---------- PROVIDED INFORMATION ----------

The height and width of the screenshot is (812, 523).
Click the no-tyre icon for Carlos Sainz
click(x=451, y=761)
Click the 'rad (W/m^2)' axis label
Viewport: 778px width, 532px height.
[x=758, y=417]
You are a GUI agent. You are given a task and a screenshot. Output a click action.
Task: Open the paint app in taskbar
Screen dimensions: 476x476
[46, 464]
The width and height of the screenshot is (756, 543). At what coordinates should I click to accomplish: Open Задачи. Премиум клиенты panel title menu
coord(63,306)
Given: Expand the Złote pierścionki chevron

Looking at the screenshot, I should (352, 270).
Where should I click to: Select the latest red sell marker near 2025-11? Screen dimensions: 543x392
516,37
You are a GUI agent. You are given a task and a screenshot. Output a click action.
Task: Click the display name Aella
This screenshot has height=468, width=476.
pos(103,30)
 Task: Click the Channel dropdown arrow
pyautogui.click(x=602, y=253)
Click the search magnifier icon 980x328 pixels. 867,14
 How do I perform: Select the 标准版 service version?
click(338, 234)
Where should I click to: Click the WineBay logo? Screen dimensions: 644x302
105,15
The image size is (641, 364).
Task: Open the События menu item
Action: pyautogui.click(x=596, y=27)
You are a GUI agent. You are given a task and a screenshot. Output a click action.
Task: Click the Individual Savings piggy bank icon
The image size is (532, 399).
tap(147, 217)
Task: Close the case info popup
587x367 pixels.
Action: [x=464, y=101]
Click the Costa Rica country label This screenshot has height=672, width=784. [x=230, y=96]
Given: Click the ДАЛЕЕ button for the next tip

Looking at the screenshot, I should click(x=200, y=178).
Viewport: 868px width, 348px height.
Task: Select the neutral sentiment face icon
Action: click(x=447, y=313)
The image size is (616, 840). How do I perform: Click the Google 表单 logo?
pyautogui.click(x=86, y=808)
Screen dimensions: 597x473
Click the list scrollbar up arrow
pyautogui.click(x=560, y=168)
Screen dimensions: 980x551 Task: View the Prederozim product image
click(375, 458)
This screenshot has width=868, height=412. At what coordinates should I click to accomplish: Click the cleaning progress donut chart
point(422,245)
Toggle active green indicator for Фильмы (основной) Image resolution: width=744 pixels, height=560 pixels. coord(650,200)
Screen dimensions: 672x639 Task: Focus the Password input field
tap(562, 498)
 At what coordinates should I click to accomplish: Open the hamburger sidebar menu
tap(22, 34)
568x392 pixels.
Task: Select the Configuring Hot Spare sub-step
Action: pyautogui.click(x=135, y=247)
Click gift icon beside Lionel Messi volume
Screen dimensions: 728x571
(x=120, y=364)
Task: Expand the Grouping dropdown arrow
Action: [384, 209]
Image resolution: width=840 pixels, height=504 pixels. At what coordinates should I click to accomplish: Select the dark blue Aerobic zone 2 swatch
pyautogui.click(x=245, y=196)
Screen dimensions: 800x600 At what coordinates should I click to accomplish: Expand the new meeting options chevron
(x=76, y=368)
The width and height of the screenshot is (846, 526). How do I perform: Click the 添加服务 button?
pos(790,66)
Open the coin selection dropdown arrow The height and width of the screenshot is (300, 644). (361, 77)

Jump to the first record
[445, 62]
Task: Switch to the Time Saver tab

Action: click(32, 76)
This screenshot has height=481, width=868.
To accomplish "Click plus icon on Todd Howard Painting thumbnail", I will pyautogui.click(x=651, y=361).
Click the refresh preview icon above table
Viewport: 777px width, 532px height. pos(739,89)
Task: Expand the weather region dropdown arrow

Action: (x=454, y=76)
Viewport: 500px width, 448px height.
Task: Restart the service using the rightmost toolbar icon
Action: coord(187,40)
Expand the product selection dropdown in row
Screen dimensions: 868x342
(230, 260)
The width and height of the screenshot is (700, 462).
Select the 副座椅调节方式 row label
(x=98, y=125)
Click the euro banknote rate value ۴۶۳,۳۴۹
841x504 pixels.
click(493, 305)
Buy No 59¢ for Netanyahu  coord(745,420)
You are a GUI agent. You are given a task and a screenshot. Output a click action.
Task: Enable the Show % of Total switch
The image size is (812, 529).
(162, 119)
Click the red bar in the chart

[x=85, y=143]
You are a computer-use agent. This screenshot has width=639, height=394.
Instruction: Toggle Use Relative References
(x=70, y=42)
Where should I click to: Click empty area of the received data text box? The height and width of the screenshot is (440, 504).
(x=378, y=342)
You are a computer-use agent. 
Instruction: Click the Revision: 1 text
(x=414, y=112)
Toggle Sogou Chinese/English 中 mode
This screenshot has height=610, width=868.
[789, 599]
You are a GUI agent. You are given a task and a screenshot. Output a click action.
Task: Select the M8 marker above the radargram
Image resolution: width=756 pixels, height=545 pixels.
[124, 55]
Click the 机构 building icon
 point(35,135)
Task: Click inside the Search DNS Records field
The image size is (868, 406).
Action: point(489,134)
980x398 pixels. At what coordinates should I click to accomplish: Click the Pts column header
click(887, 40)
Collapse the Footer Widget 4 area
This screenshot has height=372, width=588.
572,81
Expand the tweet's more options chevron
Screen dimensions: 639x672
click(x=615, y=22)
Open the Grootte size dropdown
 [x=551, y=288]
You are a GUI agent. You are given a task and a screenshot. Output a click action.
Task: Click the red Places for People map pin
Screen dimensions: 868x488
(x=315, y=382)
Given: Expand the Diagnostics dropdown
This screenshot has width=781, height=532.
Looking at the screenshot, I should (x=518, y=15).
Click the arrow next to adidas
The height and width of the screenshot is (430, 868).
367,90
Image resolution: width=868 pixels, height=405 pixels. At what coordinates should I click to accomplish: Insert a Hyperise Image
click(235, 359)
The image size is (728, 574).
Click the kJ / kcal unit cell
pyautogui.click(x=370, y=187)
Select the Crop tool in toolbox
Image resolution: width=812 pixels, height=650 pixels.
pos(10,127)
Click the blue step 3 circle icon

----------

## AIM OF THE TASK
The data is to be given again in full, with every line exact.

## RESPONSE TO THIS TASK
The height and width of the screenshot is (812, 523).
Click the no-tyre icon for Carlos Sainz
click(x=451, y=761)
Click the 'rad (W/m^2)' axis label
Viewport: 778px width, 532px height.
[x=758, y=417]
You are a GUI agent. You are given a task and a screenshot. Output a click action.
Task: Open the paint app in taskbar
Screen dimensions: 476x476
[46, 464]
The width and height of the screenshot is (756, 543). At what coordinates should I click to accomplish: Open Задачи. Премиум клиенты panel title menu
coord(63,306)
Given: Expand the Złote pierścionki chevron

Looking at the screenshot, I should (352, 270).
Where should I click to: Select the latest red sell marker near 2025-11? Screen dimensions: 543x392
516,37
You are a GUI agent. You are given a task and a screenshot. Output a click action.
Task: Click the display name Aella
This screenshot has height=468, width=476.
pos(103,30)
 Task: Click the Channel dropdown arrow
pyautogui.click(x=602, y=253)
Click the search magnifier icon 980x328 pixels. 867,14
 How do I perform: Select the 标准版 service version?
click(338, 234)
Where should I click to: Click the WineBay logo? Screen dimensions: 644x302
105,15
The image size is (641, 364).
Task: Open the События menu item
Action: pyautogui.click(x=596, y=27)
You are a GUI agent. You are given a task and a screenshot. Output a click action.
Task: Click the Individual Savings piggy bank icon
The image size is (532, 399).
tap(147, 217)
Task: Close the case info popup
587x367 pixels.
Action: [x=464, y=101]
Click the Costa Rica country label This screenshot has height=672, width=784. [x=230, y=96]
Given: Click the ДАЛЕЕ button for the next tip

Looking at the screenshot, I should click(x=200, y=178).
Viewport: 868px width, 348px height.
Task: Select the neutral sentiment face icon
Action: click(x=447, y=313)
The image size is (616, 840). How do I perform: Click the Google 表单 logo?
pyautogui.click(x=86, y=808)
Screen dimensions: 597x473
Click the list scrollbar up arrow
pyautogui.click(x=560, y=168)
Screen dimensions: 980x551 Task: View the Prederozim product image
click(375, 458)
This screenshot has width=868, height=412. At what coordinates should I click to accomplish: Click the cleaning progress donut chart
point(422,245)
Toggle active green indicator for Фильмы (основной) Image resolution: width=744 pixels, height=560 pixels. coord(650,200)
Screen dimensions: 672x639 Task: Focus the Password input field
tap(562, 498)
 At what coordinates should I click to accomplish: Open the hamburger sidebar menu
tap(22, 34)
568x392 pixels.
Task: Select the Configuring Hot Spare sub-step
Action: pyautogui.click(x=135, y=247)
Click gift icon beside Lionel Messi volume
Screen dimensions: 728x571
(x=120, y=364)
Task: Expand the Grouping dropdown arrow
Action: [384, 209]
Image resolution: width=840 pixels, height=504 pixels. At what coordinates should I click to accomplish: Select the dark blue Aerobic zone 2 swatch
pyautogui.click(x=245, y=196)
Screen dimensions: 800x600 At what coordinates should I click to accomplish: Expand the new meeting options chevron
(x=76, y=368)
The width and height of the screenshot is (846, 526). How do I perform: Click the 添加服务 button?
pos(790,66)
Open the coin selection dropdown arrow The height and width of the screenshot is (300, 644). (361, 77)

Jump to the first record
[445, 62]
Task: Switch to the Time Saver tab

Action: click(32, 76)
This screenshot has height=481, width=868.
To accomplish "Click plus icon on Todd Howard Painting thumbnail", I will pyautogui.click(x=651, y=361).
Click the refresh preview icon above table
Viewport: 777px width, 532px height. pos(739,89)
Task: Expand the weather region dropdown arrow

Action: (x=454, y=76)
Viewport: 500px width, 448px height.
Task: Restart the service using the rightmost toolbar icon
Action: coord(187,40)
Expand the product selection dropdown in row
Screen dimensions: 868x342
(230, 260)
The width and height of the screenshot is (700, 462).
Select the 副座椅调节方式 row label
(x=98, y=125)
Click the euro banknote rate value ۴۶۳,۳۴۹
841x504 pixels.
click(493, 305)
Buy No 59¢ for Netanyahu  coord(745,420)
You are a GUI agent. You are given a task and a screenshot. Output a click action.
Task: Enable the Show % of Total switch
The image size is (812, 529).
(162, 119)
Click the red bar in the chart

[x=85, y=143]
You are a computer-use agent. This screenshot has width=639, height=394.
Instruction: Toggle Use Relative References
(x=70, y=42)
Where should I click to: Click empty area of the received data text box? The height and width of the screenshot is (440, 504).
(x=378, y=342)
You are a computer-use agent. 
Instruction: Click the Revision: 1 text
(x=414, y=112)
Toggle Sogou Chinese/English 中 mode
This screenshot has height=610, width=868.
[789, 599]
You are a GUI agent. You are given a task and a screenshot. Output a click action.
Task: Select the M8 marker above the radargram
Image resolution: width=756 pixels, height=545 pixels.
[124, 55]
Click the 机构 building icon
 point(35,135)
Task: Click inside the Search DNS Records field
The image size is (868, 406).
Action: point(489,134)
980x398 pixels. At what coordinates should I click to accomplish: Click the Pts column header
click(887, 40)
Collapse the Footer Widget 4 area
This screenshot has height=372, width=588.
572,81
Expand the tweet's more options chevron
Screen dimensions: 639x672
click(x=615, y=22)
Open the Grootte size dropdown
 [x=551, y=288]
You are a GUI agent. You are given a task and a screenshot. Output a click action.
Task: Click the red Places for People map pin
Screen dimensions: 868x488
(x=315, y=382)
Given: Expand the Diagnostics dropdown
This screenshot has width=781, height=532.
Looking at the screenshot, I should (x=518, y=15).
Click the arrow next to adidas
The height and width of the screenshot is (430, 868).
367,90
Image resolution: width=868 pixels, height=405 pixels. At what coordinates should I click to accomplish: Insert a Hyperise Image
click(235, 359)
The image size is (728, 574).
Click the kJ / kcal unit cell
pyautogui.click(x=370, y=187)
Select the Crop tool in toolbox
Image resolution: width=812 pixels, height=650 pixels.
pos(10,127)
Click the blue step 3 circle icon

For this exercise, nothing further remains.